La nota verbale, consegnata stamattina, ribadisce la richiesta di rilascio immediato di Cecilia Sala, evidenziando l'urgenza di garantire condizioni di detenzione adeguate. Tra le richieste, vi è anche la possibilità di fornire generi di conforto alla giornalista e la garanzia che questi le vengano effettivamente consegnati. La Farnesina, attraverso l'ambasciatrice Amadei, ha espresso la ferma volontà del governo italiano di ottenere una rapida e positiva soluzione della vicenda.
Il caso di Cecilia Sala ha suscitato grande attenzione in Italia, con numerosi esponenti politici e istituzionali che hanno espresso preoccupazione per la sua detenzione.

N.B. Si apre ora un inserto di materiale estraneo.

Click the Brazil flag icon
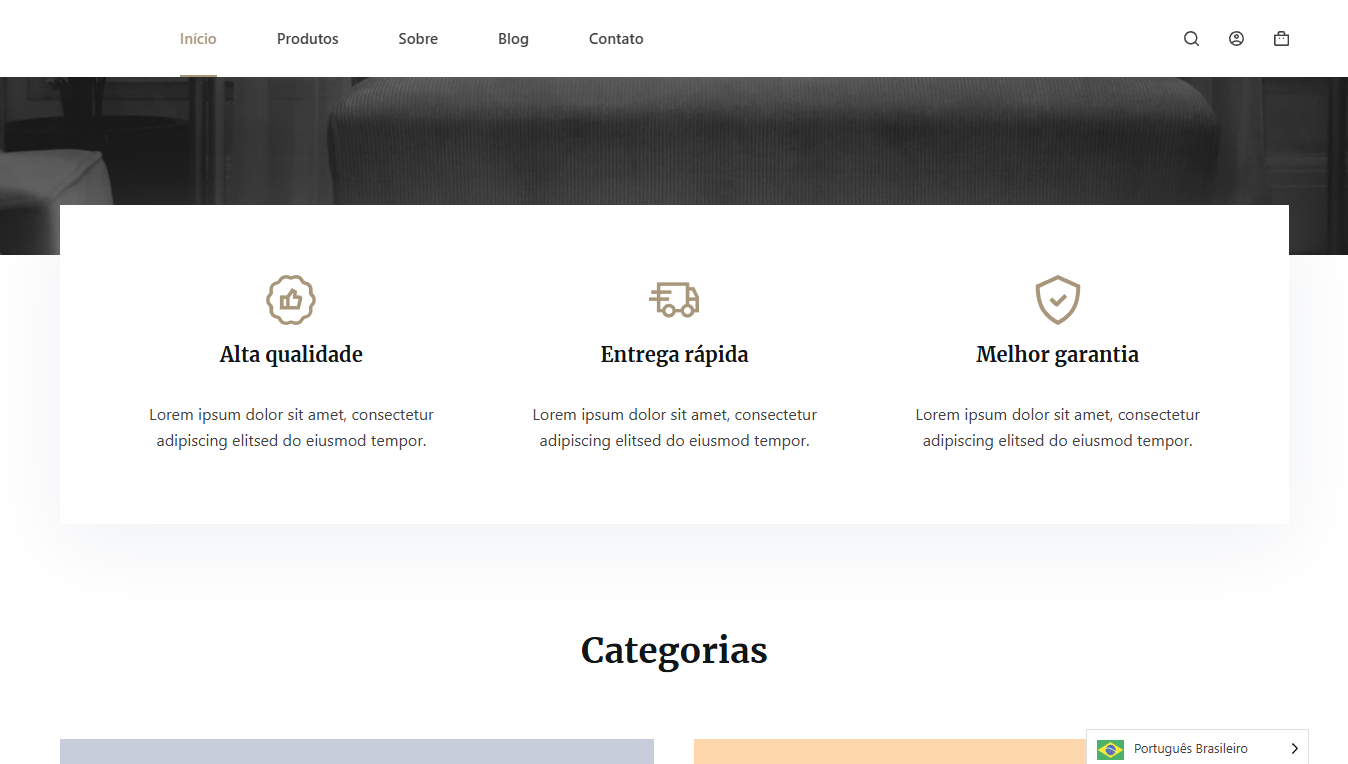This screenshot has width=1348, height=764. coord(1110,749)
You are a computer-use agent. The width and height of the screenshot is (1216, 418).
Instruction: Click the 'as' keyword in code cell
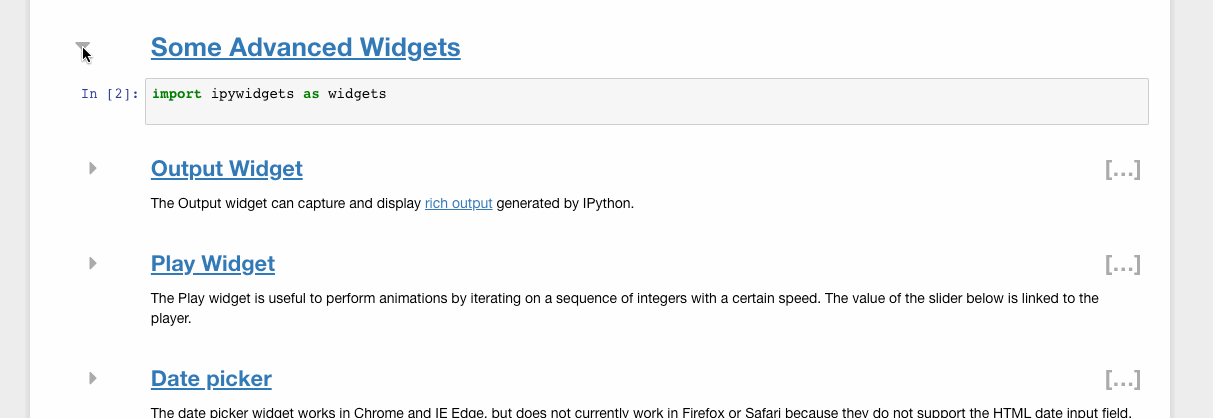(x=311, y=94)

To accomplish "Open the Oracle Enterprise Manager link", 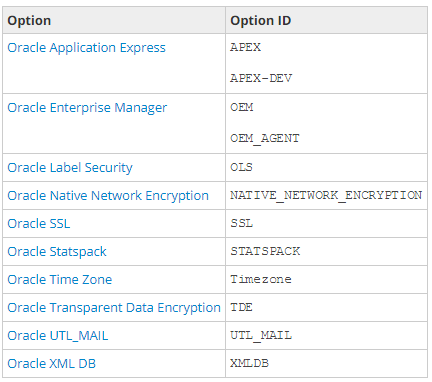I will pyautogui.click(x=87, y=108).
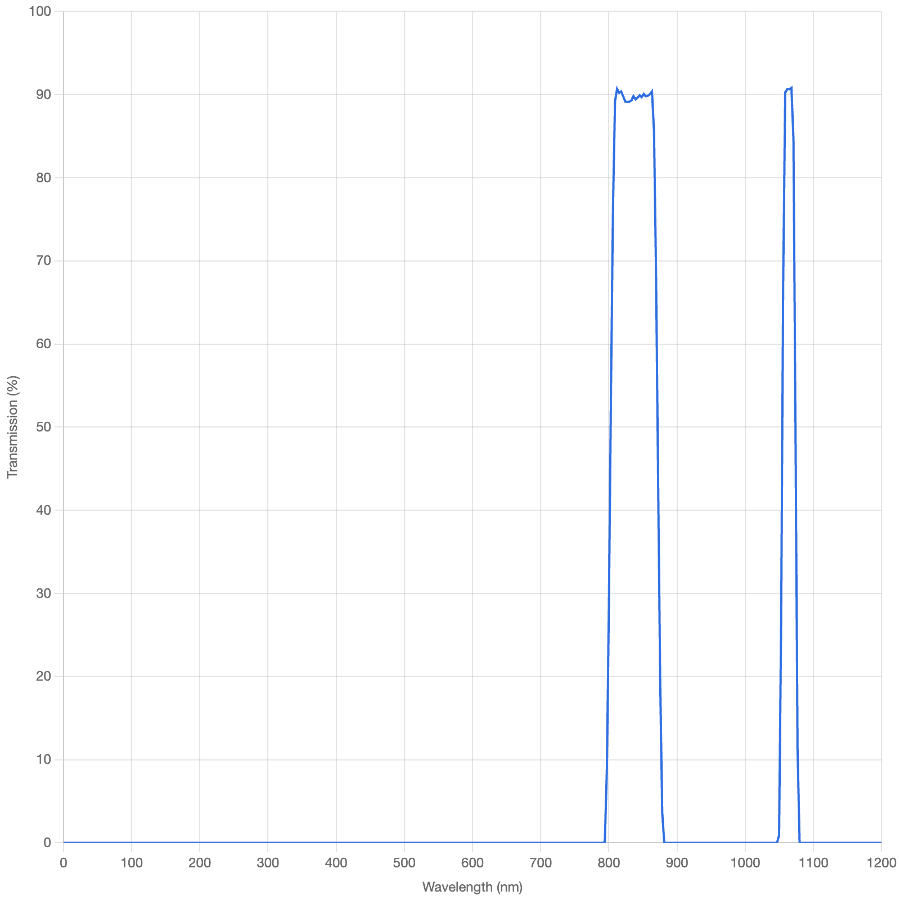The height and width of the screenshot is (900, 900).
Task: Click the rising edge of the second transmission band
Action: click(x=779, y=450)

La strategia adottata dal governo italiano mira a esercitare pressione diplomatica sull'Iran affinché vengano rispettati i diritti della giornalista e si arrivi al suo rilascio in tempi brevi. La richiesta di garanzie totali sulle condizioni di detenzione è stata ribadita più volte, sottolineando l'importanza di assicurare il benessere della reporter durante la sua permanenza in carcere.
L'ambasciatrice Amadei ha inoltre manifestato l'intenzione di far visita a Cecilia Sala per verificare personalmente le sue condizioni di detenzione.